#### [Information provided]
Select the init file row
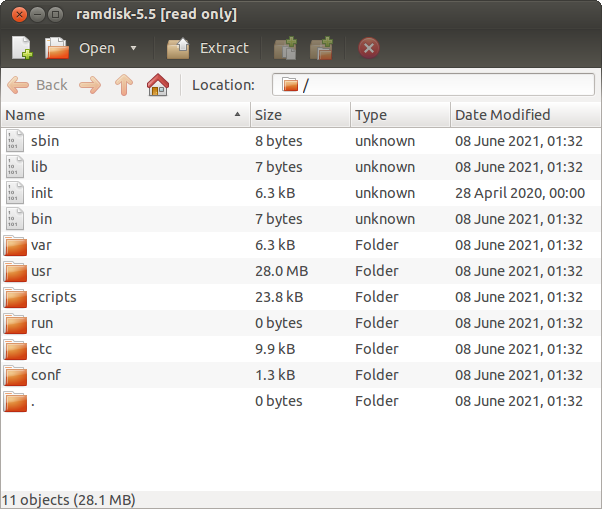Screen dimensions: 602x509 (x=41, y=193)
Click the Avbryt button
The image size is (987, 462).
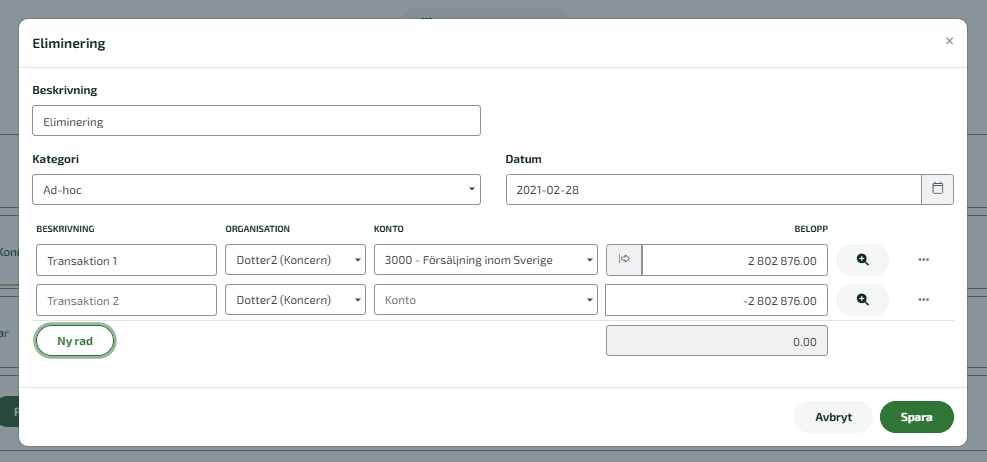point(833,417)
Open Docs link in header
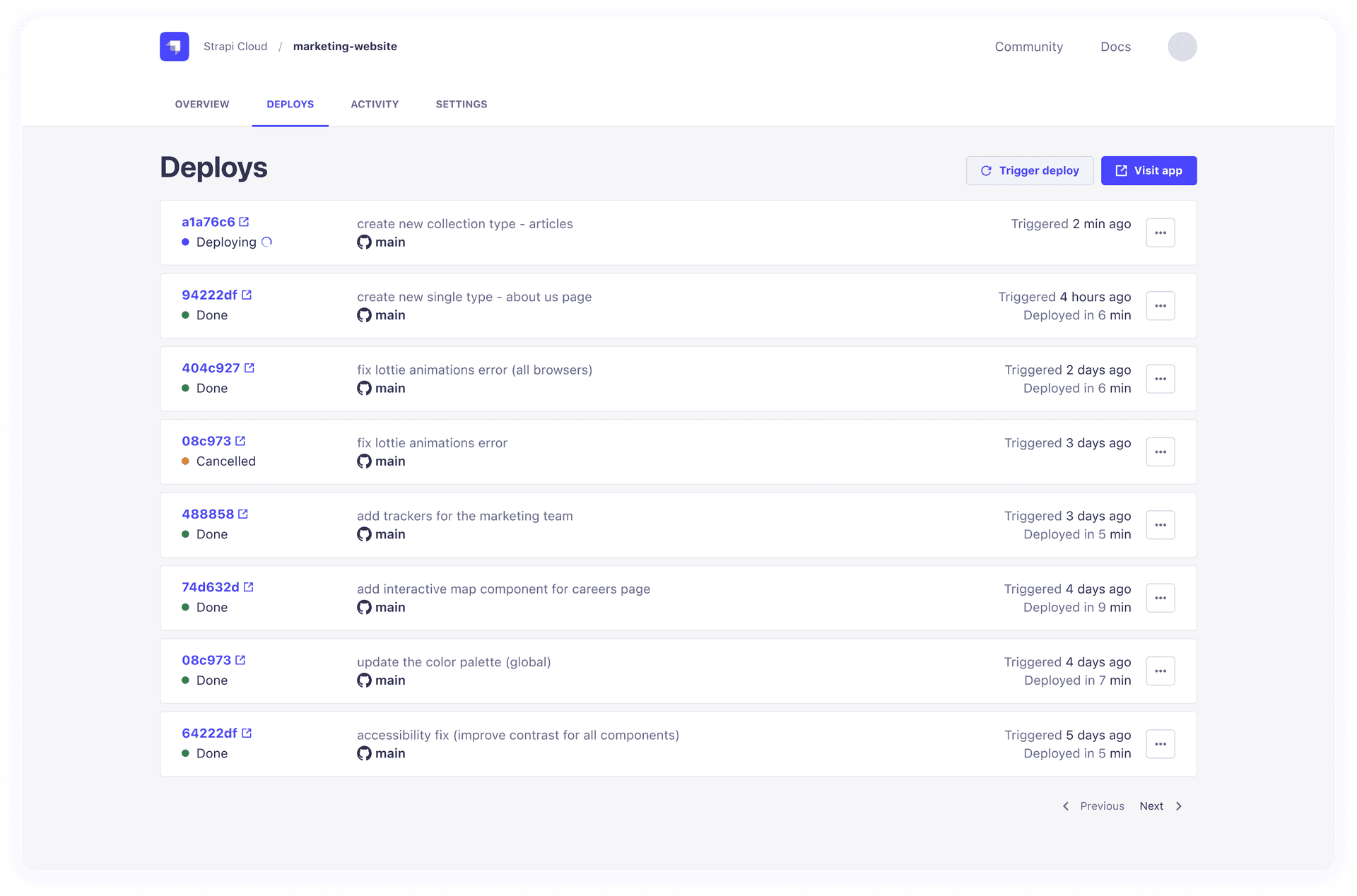 tap(1115, 47)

#### [Work to do]
Give the lines of the entries as a JSON list of strings, one string per line, from the line with "Click the Avbryt button" up to and including the last line of the entries. Leave out blank lines and the pictures.

#### [Solution to this task]
[
  "Click the Avbryt button",
  "The image size is (987, 462).",
  "point(833,417)",
  "Open Docs link in header",
  " tap(1115, 47)"
]